Павел Васильевич Жуковский был потрясен смертью Вагнера и всепоглощающим горем Козимы. Впоследствии он вспоминал: «Она была наедине с ним весь первый день и первую ночь. Затем доктору удалось проводить ее в другую комнату. С тех пор я больше не видел ее и не увижу более… Так как ее самое страстное желание умереть вместе с ним не осуществилось, то по меньшей мере она будет мертва для всех остальных и вести жизнь, которая кажется ей единственно возможной, — жизнь монахини»[549].

Восемнадцатого февраля Вагнер был похоронен в саду виллы «Ванфрид» в Байройте в могиле, которую сам для себя выбрал. Ангело Нойман, присутствовавший на похоронах, писал в те дни: «Мне казалось, будто Бог покинул нас»…[550]

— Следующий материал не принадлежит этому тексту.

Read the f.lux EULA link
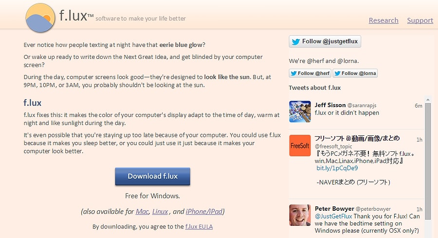The height and width of the screenshot is (238, 438). click(199, 226)
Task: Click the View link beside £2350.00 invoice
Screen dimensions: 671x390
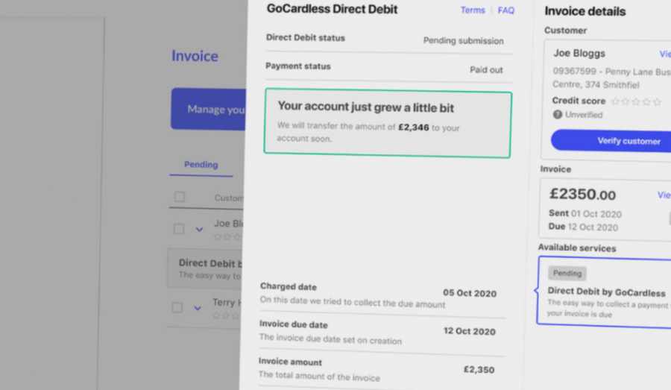Action: pyautogui.click(x=664, y=195)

Павел Васильевич Жуковский оказался неправ относительно Козимы. Очень скоро, несмотря на невосполнимую потерю, она нашла в себе силы жить дальше; ее миссия была еще не закончена. Все 47 лет, на которые она пережила мужа, Козима посвятила неустанной пропаганде и сохранению его творческого наследия, чтобы у последующих поколений не оставался без ответа вопрос: Кто вы, Рихард Вагнер?



545

Вагнер Р. Моя жизнь: Мемуары. Письма. Дневники. Обращение к друзьям. Т. 4. С. 516–517.

546

Густав Малер (Mahler) (1860–1911) — австрийский композитор и дирижер, автор девяти симфоний (Десятая не была закончена) и таких вершин вокальной лирики, как вокальные циклы «Песни странствующего подмастерья» (1883–1885) и «Песни об умерших детях» (1904), потрясающие глубиной и трагизмом.

547

Цит. по: Bauer J. Н. Op. cit. S. 76.

548

Палаццо Вендрамин-Калерджи (Vendramin-Calergi) — шедевр венецианского Ренессанса, построенный (1481–1509) архитектором Пьетро Ломбарди. Вагнер снял в нем 15 помещений на первом этаже, его рабочий кабинет выходил окнами на Большой канал. С 1946 года дворец стал собственностью города. Ныне в нем располагается казино, работающее только в зимние месяцы, но апартаменты Вагнера сохранены и являются музеем.

549

Цит. по: Ibid. S. 78.

550

Цит. по: Ibid. S. 77.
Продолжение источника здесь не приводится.